A new study led by researchers at Albert Einstein College of Medicine of Yeshiva University has clarified how two major variants of HIV differ in their ability to cause neurologic complications.
The finding, published in Journal of Neuroscience, highlights a new target for drugs that could prevent HIV-associated dementia, an incurable and increasingly common complication in people with AIDS. Even with anti-retroviral drug therapies, up to one-half of people infected with HIV will develop mild to moderate neurological complications, according to some estimates.
Earlier this decade, scientists observed that people with AIDS in India developed dementia at a far lower rate than comparable populations in the U.S. and Western Europe. Most cases of AIDS in India are due to infection with a subtype or clade of HIV, known as clade C, while most cases in the U.S. and Western Europe are due to clade B.
Based on these observations, in 2004, a team of researchers led by Dr. Vinayaka R. Prasad, professor of microbiology and immunology at Einstein, began searching for genetic variations between the two clades that could explain the differing rates of HIV-related dementia. The team, in collaboration with Dr. Udaykumar Ranga of the Jawaharlal Nehru Centre for Advanced Scientific Research in Bangalore, India, focused their search on Tat, a protein that helps HIV replicate and leads the attack on the brain.

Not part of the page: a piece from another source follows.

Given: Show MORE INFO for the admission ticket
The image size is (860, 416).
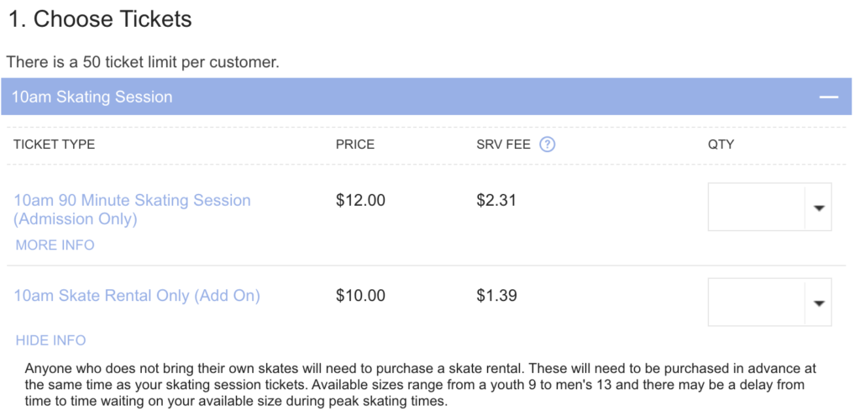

Dr. Prasad and colleagues compared the sequences of the Tat protein of the two clades and noted a key difference. Where the clade B Tat protein contained the amino acid cysteine at a specific position in the Tat protein, the clade C Tat had the amino acid serine. The next step, and the focus of the current study, was to compare the two viruses in a single host to determine whether this key change in the amino acid sequence makes a practical difference in HIV's neurotoxicity.
To find out, the researchers injected either clade B or clade C HIV into the brain of a special strain of immunodeficient mice. After six days--enough time for the viruses to cause neurologic damage--the mice were tested in a complex water maze that challenged their long term memory as well as their short term working memory (the type that temporarily stores and manages the information needed to carry out complex cognitive tasks, such as learning, reasoning, and comprehension).

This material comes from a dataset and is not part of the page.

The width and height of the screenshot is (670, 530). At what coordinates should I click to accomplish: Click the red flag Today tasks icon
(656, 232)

Mice infected with clade B performed significantly worse in the maze than those infected with clade C. Moreover, when the researchers examined the mouse brains, they found more damage to neurons in the brains of mice injected with clade B than with clade C. These results were in line with the fact that people infected with clade B HIV are at greater risk for dementia than people infected with clade C.
This is the first evidence in an animal model that HIV variants from different parts of the world differ in their ability to cause neurological complications. Further, test tube studies conducted at Einstein showed strain differences in recruiting inflammatory cells to the brain. Thus, these data now provide biological evidence that Tat protein plays a crucial role in the development of HIV-related dementia.